# Page excerpt:
+ + + +

Class LexiconBuilder


  • public class LexiconBuilder
    extends java.lang.Object
    Builds temporary lexicons during indexing a collection and merges them when the indexing of a collection has finished.
    Author:
    Craig Macdonald & Vassilis Plachouras
    • Field Detail

      • lexiconOutputStream

        protected java.lang.Class<? extends LexiconOutputStream> lexiconOutputStream
        class to be used as a lexiconoutpustream. set by this and child classes
      • lexiconEntryFactoryValueClass

        protected final java.lang.String lexiconEntryFactoryValueClass
      • logger

        protected static final org.slf4j.Logger logger
        The logger used for this class
      • DocCount

        protected int DocCount
        How many documents have been processed so far.
      • TermCount

        protected int TermCount
        How many terms are in the final lexicon
      • DocumentsPerLexicon

        protected static final int DocumentsPerLexicon
        The number of documents for which a temporary lexicon is created. Corresponds to property bundle.size, default value 2000.
      • tempLexFiles

        protected final java.util.LinkedList<java.lang.String> tempLexFiles
        The list in which the temporary lexicon structure names are stored. These are merged into a single Lexicon by the merge() method. LinkedList is best List implementation for this, as all operations are either append element, or remove first element - making LinkedList ideal.

+ + + +

# Excerpted data:

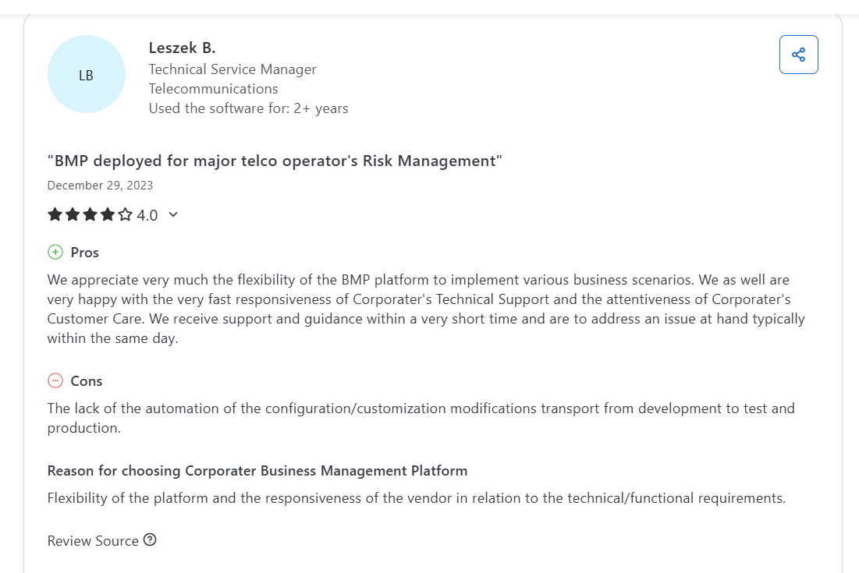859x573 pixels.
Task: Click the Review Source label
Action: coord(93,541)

+ + + +

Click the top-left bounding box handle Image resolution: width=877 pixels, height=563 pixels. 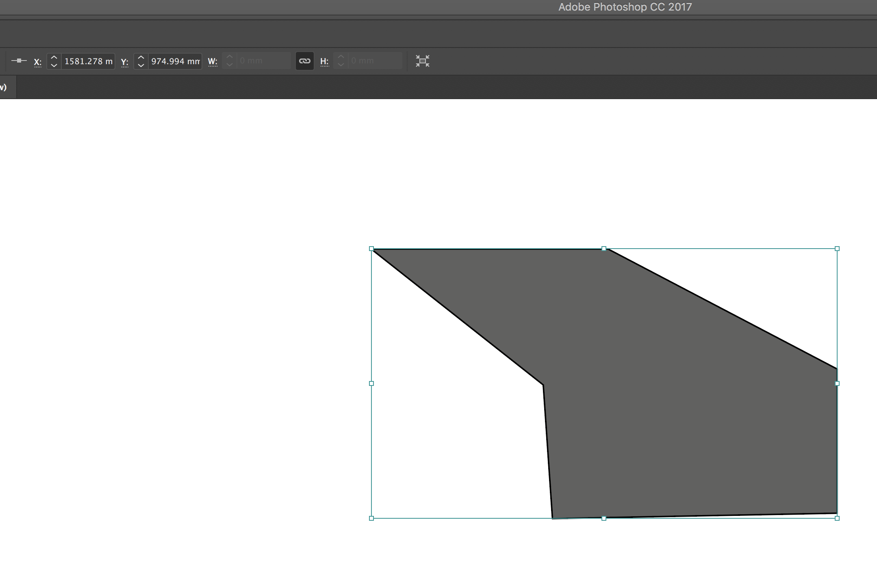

+ + + +

# Tasks for this exercise:
1. Answer these from the LexiconBuilder documentation:
(a) Which class does LexiconBuilder extend?
(b) Which property does DocumentsPerLexicon correspond to, and what is its default value?
(c) Which method merges the temporary lexicon structure names into a single Lexicon?
2. Reproduce the stretch of the LexiconBuilder documentation from "protected static final int" through "default value 2000.".
3. Write the next part of the LexiconBuilder documentation, picking up after its last sentence.
The rows have nothing to do with the LexiconBuilder documentation.

# Expected outputs:
1.
(a) java.lang.Object
(b) bundle.size, with a default value of 2000
(c) The merge() method

2.
protected static final int DocumentsPerLexicon
        The number of documents for which a temporary lexicon is created. Corresponds to property bundle.size, default value 2000.

3.
      • TempLex

        protected LexiconMap TempLex
        The lexicontree to write the current term stream to
      • indexPath

        protected java.lang.String indexPath
        The directory to write the final lexicons to
      • indexPrefix

        protected java.lang.String indexPrefix
        The filename of the lexicons.
      • TempLexCount

        protected int TempLexCount
        How many temporary lexicons have been generated so far
      • MERGE2LEXATTIME

        protected static final boolean MERGE2LEXATTIME
        Should we only merge lexicons in pairs (Terrier 1.0.x scheme)? Set by property lexicon.builder.merge.2lex.attime
      • MAXLEXMERGE

        protected static final int MAXLEXMERGE
        Number of lexicons to merge at once. Set by property lexicon.builder.merge.lex.max, defaults to 16
      • defaultStructureName

        protected java.lang.String defaultStructureName
    • Constructor Detail

      • LexiconBuilder

        public LexiconBuilder​(IndexOnDisk i,
                              java.lang.String _structureName,
                              TermCodes tc)
        constructor
        Parameters:
        i -
        _structureName -
      • LexiconBuilder

        public LexiconBuilder​(IndexOnDisk i,
                              java.lang.String _structureName,
                              java.lang.Class<? extends LexiconMap> _LexiconMapClass,
                              java.lang.String _lexiconEntryClass,
                              TermCodes termCodes)
        constructor
        Parameters:
        i -
        _structureName -
        _LexiconMapClass -
        _lexiconEntryClass -
      • LexiconBuilder

        public LexiconBuilder​(IndexOnDisk i,
                              java.lang.String _structureName,
                              LexiconMap lexiconMap,
                              java.lang.String _lexiconEntryClass,
                              TermCodes termCodes)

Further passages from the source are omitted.